Docker & Podman - Application Containers
Docker
Docker is a platform designed to make it easier to create, deploy, and run applications by using containers .
A container is a lightweight, standalone, executable package of software that includes everything needed to run an application: code, runtime, system tools, system libraries, and settings.
Key Concepts
Isolation
Containers isolate the application from its environment and ensure it runs uniformly regardless of where it’s deployed (e.g., on a developer’s laptop, a company’s server, or in the cloud). This solves the common problem of “it works on my machine!”
Images
A Docker image is a read-only template with instructions for creating a Docker container.
Containers
A Docker container is a runnable instance of an image.
Essentially, Docker packages an application and its dependencies into a standardized unit for software development.
Installation
https://docs.docker.com/engine/install/
Usage
Use a Pre-Built Image
Find the containerized application that you need at https://hub.docker.com/search and pull a copy.
docker pull image/name
Once docker pull succeeds, you need to prepare a docker-compose.yml file to be able to run docker compose up -d
docker compose up -d
Info
Read the terminal output carefully. Docker will generally tell you how to access the application using a browser.
Use a Git docker-compose.yml
It is also common that the application development team provides a docker-compose.yml from their source repository in order for others to be able to quickly run and test their application.

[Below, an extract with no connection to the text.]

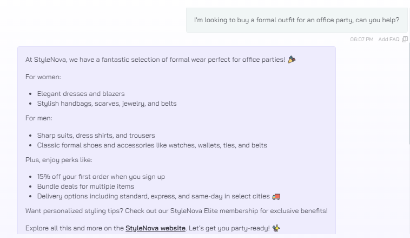Viewport: 410px width, 238px height.
Task: Click 'Elegant dresses and blazers' bullet
Action: tap(81, 94)
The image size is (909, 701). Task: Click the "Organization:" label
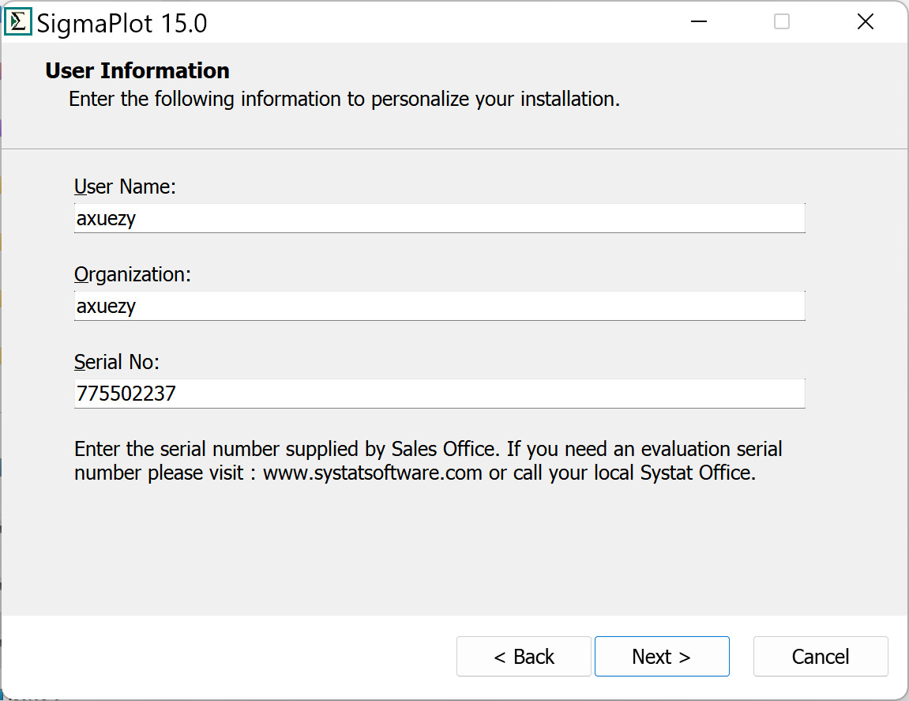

For our example, we will use the Wazuh project’s github repository to retrieve a docker compose file from github.
Podman
Podman (short for Pod Manager) is an open-source, Linux-native container engine designed to manage containers and container images under the Open Container Initiative (OCI) standards.
It is often seen as a direct alternative to Docker, but with a key architectural difference.
Key Features
Daemonless Architecture
Unlike Docker, Podman does not rely on a persistent, central background service (daemon) to run containers. Each container is started directly as a child process of the podman command, which simplifies the architecture and can reduce resource overhead.
Rootless Containers
A major security feature is its default support for running containers as a non-root user. This significantly reduces security risks by minimizing the privileges a compromised container has on the host system.
Docker Compatibility
Podman’s Command Line Interface (CLI) is highly compatible with Docker’s, allowing users to switch easily—often by simply aliasing the docker command to podman.
Pod Management
Podman natively includes the concept of Pods (a group of one or more containers that share resources like a network namespace), which directly aligns with the architecture used by Kubernetes. This makes it an excellent tool for local development and testing before deploying to a Kubernetes cluster.
Installation
https://podman.io/docs/installation
Info
Application containers allow for quick assessments about a tool or web application that we need to run. Once a container has been configured to specifications needed, it can also be deployed to a production setup.